---- INPUT ROWS
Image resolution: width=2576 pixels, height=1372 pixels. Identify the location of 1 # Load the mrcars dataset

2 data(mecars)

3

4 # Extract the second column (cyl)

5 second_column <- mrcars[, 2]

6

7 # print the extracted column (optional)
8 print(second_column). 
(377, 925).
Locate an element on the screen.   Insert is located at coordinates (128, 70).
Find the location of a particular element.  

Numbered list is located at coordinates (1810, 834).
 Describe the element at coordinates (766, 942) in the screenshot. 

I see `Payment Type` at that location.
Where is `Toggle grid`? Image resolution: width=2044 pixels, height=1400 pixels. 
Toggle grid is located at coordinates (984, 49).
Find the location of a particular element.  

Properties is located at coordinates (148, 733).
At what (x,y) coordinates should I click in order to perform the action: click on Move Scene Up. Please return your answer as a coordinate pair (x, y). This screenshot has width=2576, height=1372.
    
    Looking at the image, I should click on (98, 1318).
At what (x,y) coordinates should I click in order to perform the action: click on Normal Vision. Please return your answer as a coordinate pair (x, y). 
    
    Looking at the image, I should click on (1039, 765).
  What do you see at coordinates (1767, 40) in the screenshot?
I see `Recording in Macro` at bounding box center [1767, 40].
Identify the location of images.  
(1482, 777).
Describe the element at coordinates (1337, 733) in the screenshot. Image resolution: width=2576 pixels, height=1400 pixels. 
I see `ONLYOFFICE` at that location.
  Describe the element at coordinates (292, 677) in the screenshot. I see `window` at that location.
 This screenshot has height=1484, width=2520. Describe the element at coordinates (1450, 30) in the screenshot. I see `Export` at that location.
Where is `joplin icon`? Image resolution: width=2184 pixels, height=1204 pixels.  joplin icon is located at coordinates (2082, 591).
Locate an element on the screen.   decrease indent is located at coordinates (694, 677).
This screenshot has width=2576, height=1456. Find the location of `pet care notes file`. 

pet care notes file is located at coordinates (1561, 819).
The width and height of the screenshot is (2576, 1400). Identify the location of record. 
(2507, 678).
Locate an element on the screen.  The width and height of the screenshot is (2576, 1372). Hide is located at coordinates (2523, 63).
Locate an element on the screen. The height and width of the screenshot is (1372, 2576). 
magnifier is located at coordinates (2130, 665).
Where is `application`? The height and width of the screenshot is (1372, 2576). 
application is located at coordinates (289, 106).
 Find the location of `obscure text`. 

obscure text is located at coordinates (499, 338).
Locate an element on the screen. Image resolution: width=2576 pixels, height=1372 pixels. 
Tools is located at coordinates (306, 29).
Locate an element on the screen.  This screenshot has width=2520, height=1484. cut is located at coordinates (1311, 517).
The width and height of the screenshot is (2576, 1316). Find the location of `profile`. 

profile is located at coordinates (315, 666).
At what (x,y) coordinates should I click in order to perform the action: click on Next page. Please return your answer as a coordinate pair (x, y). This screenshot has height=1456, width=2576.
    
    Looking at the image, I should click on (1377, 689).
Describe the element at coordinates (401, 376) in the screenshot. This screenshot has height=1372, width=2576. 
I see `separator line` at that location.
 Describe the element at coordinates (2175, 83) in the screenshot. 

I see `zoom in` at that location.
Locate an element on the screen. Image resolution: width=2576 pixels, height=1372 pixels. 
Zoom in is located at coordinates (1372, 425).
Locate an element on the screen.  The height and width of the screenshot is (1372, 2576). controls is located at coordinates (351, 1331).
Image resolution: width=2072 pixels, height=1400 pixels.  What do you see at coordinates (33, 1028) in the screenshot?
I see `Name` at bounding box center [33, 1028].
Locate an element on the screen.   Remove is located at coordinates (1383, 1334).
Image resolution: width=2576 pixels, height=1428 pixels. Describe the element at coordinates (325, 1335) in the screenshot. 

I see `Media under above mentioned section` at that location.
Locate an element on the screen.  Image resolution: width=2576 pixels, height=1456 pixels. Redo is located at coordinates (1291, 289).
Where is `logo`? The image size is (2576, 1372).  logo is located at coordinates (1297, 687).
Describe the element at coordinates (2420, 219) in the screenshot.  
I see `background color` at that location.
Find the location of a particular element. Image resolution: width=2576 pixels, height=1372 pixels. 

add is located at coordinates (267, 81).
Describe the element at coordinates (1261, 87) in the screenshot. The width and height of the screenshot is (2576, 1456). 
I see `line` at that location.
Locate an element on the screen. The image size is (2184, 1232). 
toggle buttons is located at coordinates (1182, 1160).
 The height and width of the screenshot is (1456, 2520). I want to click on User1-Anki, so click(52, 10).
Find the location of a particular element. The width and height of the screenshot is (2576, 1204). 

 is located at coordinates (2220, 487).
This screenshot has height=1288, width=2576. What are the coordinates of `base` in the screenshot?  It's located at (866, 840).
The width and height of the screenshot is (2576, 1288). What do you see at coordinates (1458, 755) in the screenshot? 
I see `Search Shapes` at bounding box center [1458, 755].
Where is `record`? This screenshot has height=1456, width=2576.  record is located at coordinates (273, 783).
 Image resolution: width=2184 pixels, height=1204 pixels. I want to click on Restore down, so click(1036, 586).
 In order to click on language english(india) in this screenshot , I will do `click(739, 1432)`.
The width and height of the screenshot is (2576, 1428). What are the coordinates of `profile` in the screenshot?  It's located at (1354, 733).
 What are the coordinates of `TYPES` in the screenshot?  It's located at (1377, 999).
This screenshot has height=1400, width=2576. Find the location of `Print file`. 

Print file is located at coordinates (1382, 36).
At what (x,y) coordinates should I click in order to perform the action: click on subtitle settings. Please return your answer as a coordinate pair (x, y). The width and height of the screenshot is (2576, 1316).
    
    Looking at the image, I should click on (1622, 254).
--------
__EXERCISE__.
Reproduce all of the material above verbatim, with every line unchanged.

__THE RESULT__.
Image resolution: width=2576 pixels, height=1372 pixels. Identify the location of 1 # Load the mrcars dataset

2 data(mecars)

3

4 # Extract the second column (cyl)

5 second_column <- mrcars[, 2]

6

7 # print the extracted column (optional)
8 print(second_column). 
(377, 925).
Locate an element on the screen.   Insert is located at coordinates (128, 70).
Find the location of a particular element.  

Numbered list is located at coordinates (1810, 834).
 Describe the element at coordinates (766, 942) in the screenshot. 

I see `Payment Type` at that location.
Where is `Toggle grid`? Image resolution: width=2044 pixels, height=1400 pixels. 
Toggle grid is located at coordinates (984, 49).
Find the location of a particular element.  

Properties is located at coordinates (148, 733).
At what (x,y) coordinates should I click in order to perform the action: click on Move Scene Up. Please return your answer as a coordinate pair (x, y). This screenshot has width=2576, height=1372.
    
    Looking at the image, I should click on (98, 1318).
At what (x,y) coordinates should I click in order to perform the action: click on Normal Vision. Please return your answer as a coordinate pair (x, y). 
    
    Looking at the image, I should click on (1039, 765).
  What do you see at coordinates (1767, 40) in the screenshot?
I see `Recording in Macro` at bounding box center [1767, 40].
Identify the location of images.  
(1482, 777).
Describe the element at coordinates (1337, 733) in the screenshot. Image resolution: width=2576 pixels, height=1400 pixels. 
I see `ONLYOFFICE` at that location.
  Describe the element at coordinates (292, 677) in the screenshot. I see `window` at that location.
 This screenshot has height=1484, width=2520. Describe the element at coordinates (1450, 30) in the screenshot. I see `Export` at that location.
Where is `joplin icon`? Image resolution: width=2184 pixels, height=1204 pixels.  joplin icon is located at coordinates (2082, 591).
Locate an element on the screen.   decrease indent is located at coordinates (694, 677).
This screenshot has width=2576, height=1456. Find the location of `pet care notes file`. 

pet care notes file is located at coordinates (1561, 819).
The width and height of the screenshot is (2576, 1400). Identify the location of record. 
(2507, 678).
Locate an element on the screen.  The width and height of the screenshot is (2576, 1372). Hide is located at coordinates (2523, 63).
Locate an element on the screen. The height and width of the screenshot is (1372, 2576). 
magnifier is located at coordinates (2130, 665).
Where is `application`? The height and width of the screenshot is (1372, 2576). 
application is located at coordinates (289, 106).
 Find the location of `obscure text`. 

obscure text is located at coordinates (499, 338).
Locate an element on the screen. Image resolution: width=2576 pixels, height=1372 pixels. 
Tools is located at coordinates (306, 29).
Locate an element on the screen.  This screenshot has width=2520, height=1484. cut is located at coordinates (1311, 517).
The width and height of the screenshot is (2576, 1316). Find the location of `profile`. 

profile is located at coordinates (315, 666).
At what (x,y) coordinates should I click in order to perform the action: click on Next page. Please return your answer as a coordinate pair (x, y). This screenshot has height=1456, width=2576.
    
    Looking at the image, I should click on (1377, 689).
Describe the element at coordinates (401, 376) in the screenshot. This screenshot has height=1372, width=2576. 
I see `separator line` at that location.
 Describe the element at coordinates (2175, 83) in the screenshot. 

I see `zoom in` at that location.
Locate an element on the screen. Image resolution: width=2576 pixels, height=1372 pixels. 
Zoom in is located at coordinates (1372, 425).
Locate an element on the screen.  The height and width of the screenshot is (1372, 2576). controls is located at coordinates (351, 1331).
Image resolution: width=2072 pixels, height=1400 pixels.  What do you see at coordinates (33, 1028) in the screenshot?
I see `Name` at bounding box center [33, 1028].
Locate an element on the screen.   Remove is located at coordinates (1383, 1334).
Image resolution: width=2576 pixels, height=1428 pixels. Describe the element at coordinates (325, 1335) in the screenshot. 

I see `Media under above mentioned section` at that location.
Locate an element on the screen.  Image resolution: width=2576 pixels, height=1456 pixels. Redo is located at coordinates (1291, 289).
Where is `logo`? The image size is (2576, 1372).  logo is located at coordinates (1297, 687).
Describe the element at coordinates (2420, 219) in the screenshot.  
I see `background color` at that location.
Find the location of a particular element. Image resolution: width=2576 pixels, height=1372 pixels. 

add is located at coordinates (267, 81).
Describe the element at coordinates (1261, 87) in the screenshot. The width and height of the screenshot is (2576, 1456). 
I see `line` at that location.
Locate an element on the screen. The image size is (2184, 1232). 
toggle buttons is located at coordinates (1182, 1160).
 The height and width of the screenshot is (1456, 2520). I want to click on User1-Anki, so click(52, 10).
Find the location of a particular element. The width and height of the screenshot is (2576, 1204). 

 is located at coordinates (2220, 487).
This screenshot has height=1288, width=2576. What are the coordinates of `base` in the screenshot?  It's located at (866, 840).
The width and height of the screenshot is (2576, 1288). What do you see at coordinates (1458, 755) in the screenshot? 
I see `Search Shapes` at bounding box center [1458, 755].
Where is `record`? This screenshot has height=1456, width=2576.  record is located at coordinates (273, 783).
 Image resolution: width=2184 pixels, height=1204 pixels. I want to click on Restore down, so click(1036, 586).
 In order to click on language english(india) in this screenshot , I will do `click(739, 1432)`.
The width and height of the screenshot is (2576, 1428). What are the coordinates of `profile` in the screenshot?  It's located at (1354, 733).
 What are the coordinates of `TYPES` in the screenshot?  It's located at (1377, 999).
This screenshot has height=1400, width=2576. Find the location of `Print file`. 

Print file is located at coordinates (1382, 36).
At what (x,y) coordinates should I click in order to perform the action: click on subtitle settings. Please return your answer as a coordinate pair (x, y). The width and height of the screenshot is (2576, 1316).
    
    Looking at the image, I should click on (1622, 254).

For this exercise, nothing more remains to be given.